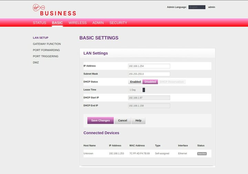Enable DHCP status
The image size is (248, 174).
(x=135, y=82)
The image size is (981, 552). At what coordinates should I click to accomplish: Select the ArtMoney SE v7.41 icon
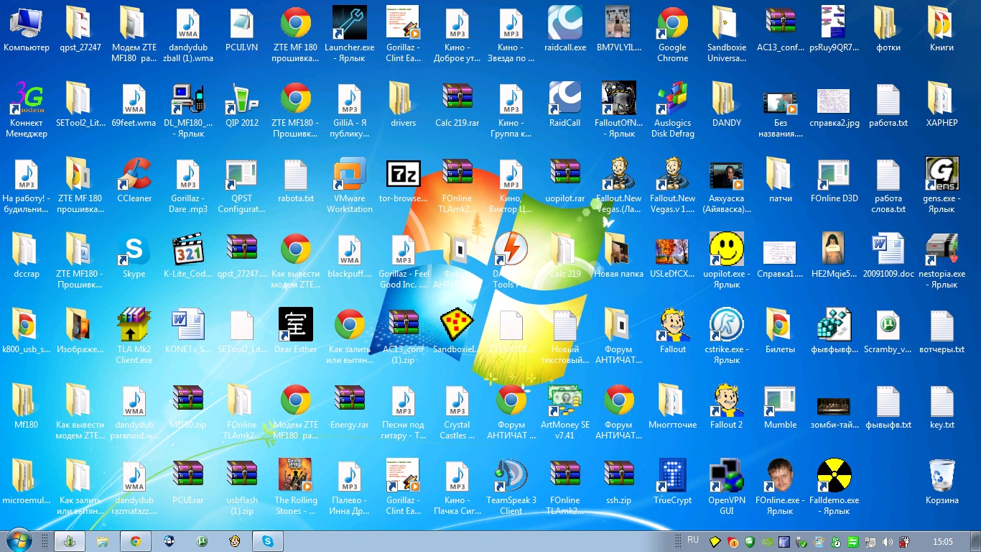tap(565, 412)
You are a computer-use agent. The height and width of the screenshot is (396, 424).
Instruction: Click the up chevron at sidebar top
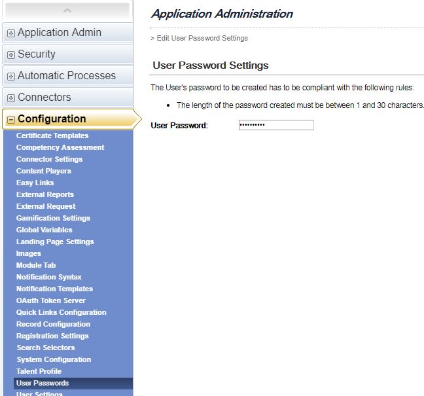coord(67,11)
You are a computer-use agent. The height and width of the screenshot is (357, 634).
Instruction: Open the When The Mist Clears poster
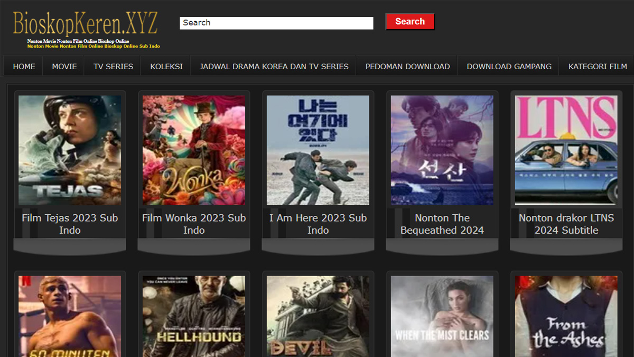tap(442, 317)
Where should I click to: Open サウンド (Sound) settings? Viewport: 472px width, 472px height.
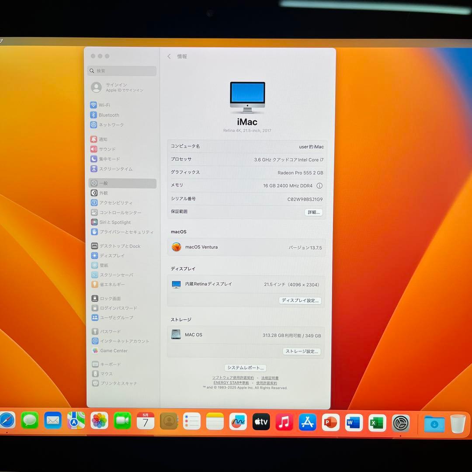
· · ·
## Required work
Lines holding the word "computer" in the entries above are the ones to pull out. Copy them all.

## The answer
You are a computer-use agent. The height and width of the screenshot is (396, 424).
You are a computer-use agent. The height and width of the screenshot is (357, 634).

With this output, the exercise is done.